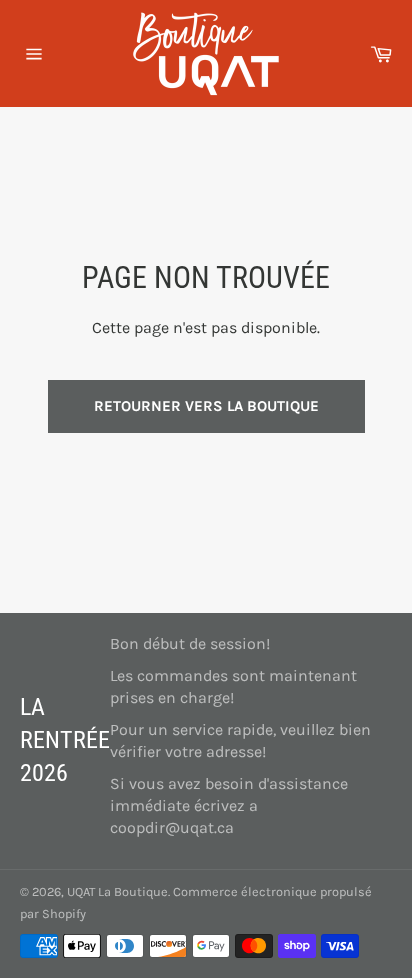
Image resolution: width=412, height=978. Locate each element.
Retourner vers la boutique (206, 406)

* * *

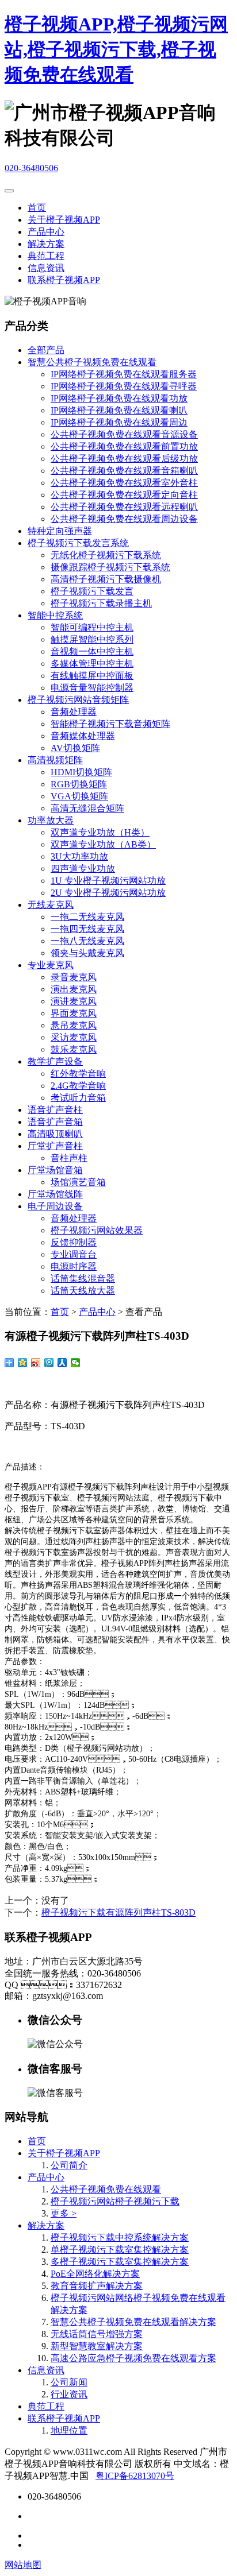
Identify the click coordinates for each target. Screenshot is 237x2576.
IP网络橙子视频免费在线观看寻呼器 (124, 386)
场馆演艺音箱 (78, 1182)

» Task instructions
Lines wanted from the listing above: the line with "Image resolution: width=412, height=978." up to and including the line with "Retourner vers la boutique (206, 406)". Please write them out exactly, adding nothing else.

» Answer section
Image resolution: width=412, height=978. Locate each element.
Retourner vers la boutique (206, 406)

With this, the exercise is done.